- Location: Zaklopača, Bosnia and Herzegovina [sh], Milići, Bosnia and Herzegovina
- Date: 16 May 1992
- Target: Bosniaks
- Deaths: 63-83
- Perpetrators: Serb forces

= Zaklopača massacre =

Genocide of Bosniaks by the Bosnian Serb Army

The Zaklopača massacre occurred three years before the Srebrenica massacre, at the time when Serb forces were committing a campaign of ethnic cleansing of the Bosniak civilians in the Srebrenica region. According to Helsinki Watch at least 83 Bosniaks were killed, including 11 children and 16 elderly persons. According to the Institute for the Research of Genocide, Canada:

On 16 May 1992, Serb forces approached the village and demanded Bosniak residents to hand over their weapons. Except few hunting rifles, Bosniak residents did not have any combat weapons to defend themselves. When the Serbs learned that the residents were effectively unarmed, they blocked all exists of the village and massacred at least 63 Bosniak men, women and children.

==Court Proceedings==

According to the trial judgement of Momčilo Krajišnik:

On 16 May 1992, Serb forces killed approximately 80 people in Zaklopača. A large number of Muslims were transferred to and detained at Sušica camp, where about 2,000 to 2,500 Muslims of both genders and all ages passed through during the period of June to September 1992. Detainees at Sušica performed forced labour, sometimes at the front lines. Some detainees were killed by camp guards or died from mistreatment. A massacre was committed during the night of 30 September 1992, when the remaining 140 to 150 detainees at Sušica camp were driven out of the camp with buses and executed.

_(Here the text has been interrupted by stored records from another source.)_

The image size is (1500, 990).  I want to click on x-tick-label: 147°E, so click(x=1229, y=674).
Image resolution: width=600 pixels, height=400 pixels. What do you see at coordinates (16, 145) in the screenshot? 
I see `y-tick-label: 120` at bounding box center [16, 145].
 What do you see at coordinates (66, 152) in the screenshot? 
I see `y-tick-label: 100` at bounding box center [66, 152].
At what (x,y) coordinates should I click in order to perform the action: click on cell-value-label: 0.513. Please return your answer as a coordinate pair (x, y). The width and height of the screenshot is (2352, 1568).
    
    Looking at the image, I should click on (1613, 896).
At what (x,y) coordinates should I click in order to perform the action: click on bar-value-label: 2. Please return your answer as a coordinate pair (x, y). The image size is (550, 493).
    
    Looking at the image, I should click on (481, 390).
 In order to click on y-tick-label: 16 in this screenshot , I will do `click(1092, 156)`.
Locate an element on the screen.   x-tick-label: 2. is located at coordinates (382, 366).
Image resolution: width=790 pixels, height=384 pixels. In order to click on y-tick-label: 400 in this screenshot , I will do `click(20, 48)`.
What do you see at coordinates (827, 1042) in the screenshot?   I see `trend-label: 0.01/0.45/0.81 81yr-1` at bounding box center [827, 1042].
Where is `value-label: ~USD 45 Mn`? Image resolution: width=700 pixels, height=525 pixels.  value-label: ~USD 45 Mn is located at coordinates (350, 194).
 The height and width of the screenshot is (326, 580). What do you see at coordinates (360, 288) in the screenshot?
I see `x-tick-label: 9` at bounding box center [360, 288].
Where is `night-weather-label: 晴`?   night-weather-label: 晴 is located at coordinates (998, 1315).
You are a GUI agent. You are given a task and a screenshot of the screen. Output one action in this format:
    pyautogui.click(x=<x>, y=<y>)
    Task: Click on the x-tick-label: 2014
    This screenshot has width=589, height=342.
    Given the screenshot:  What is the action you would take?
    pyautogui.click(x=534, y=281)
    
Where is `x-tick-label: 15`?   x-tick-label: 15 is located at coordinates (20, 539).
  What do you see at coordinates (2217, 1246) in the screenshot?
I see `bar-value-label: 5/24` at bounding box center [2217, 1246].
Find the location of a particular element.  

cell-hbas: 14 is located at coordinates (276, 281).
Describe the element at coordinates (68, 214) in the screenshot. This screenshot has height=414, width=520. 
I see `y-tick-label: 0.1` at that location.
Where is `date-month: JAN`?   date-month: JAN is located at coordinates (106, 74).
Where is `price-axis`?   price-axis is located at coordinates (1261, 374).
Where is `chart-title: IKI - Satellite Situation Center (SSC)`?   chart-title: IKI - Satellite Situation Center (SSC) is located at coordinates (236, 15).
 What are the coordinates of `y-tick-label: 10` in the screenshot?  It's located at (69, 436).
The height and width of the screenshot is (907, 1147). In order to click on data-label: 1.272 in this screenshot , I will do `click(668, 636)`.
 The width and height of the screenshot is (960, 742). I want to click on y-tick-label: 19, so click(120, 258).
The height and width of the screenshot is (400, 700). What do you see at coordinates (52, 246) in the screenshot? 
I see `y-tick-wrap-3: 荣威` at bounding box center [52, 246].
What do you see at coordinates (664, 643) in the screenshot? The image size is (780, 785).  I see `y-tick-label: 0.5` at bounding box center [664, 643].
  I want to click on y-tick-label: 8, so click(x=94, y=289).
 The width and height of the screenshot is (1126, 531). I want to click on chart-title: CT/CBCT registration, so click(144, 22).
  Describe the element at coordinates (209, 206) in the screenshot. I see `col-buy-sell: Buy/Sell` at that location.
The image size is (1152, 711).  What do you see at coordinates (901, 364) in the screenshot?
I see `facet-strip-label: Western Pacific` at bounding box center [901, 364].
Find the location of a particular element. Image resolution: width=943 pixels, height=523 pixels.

The Zaklopača massacre is also one of events discussed in charges against Radovan Karadžić:

The Chamber is also satisfied that the proposed evidence of Mersudina Saim-Hodzic is relevant to the charges of genocide (Count 1), persecutions (Count 3), extermination (Count 4), murder (Counts 5 and 6), deportation (Count 7), and inhumane acts (forcible transfer) (Count 8), as it specifically relates to the attack against Zaklopaca, the imposition and maintenance of restrictive and discriminatory measures against the Bosnian Muslim population in Vlasenica municipality, the expulsion of Bosnian Muslims from Vlasenica municipality, and the killing of Bosnian Muslims in Zaklopaca.

The massacre Bosniak civilians at Zaklopača was also discussed in the Naser Orić case.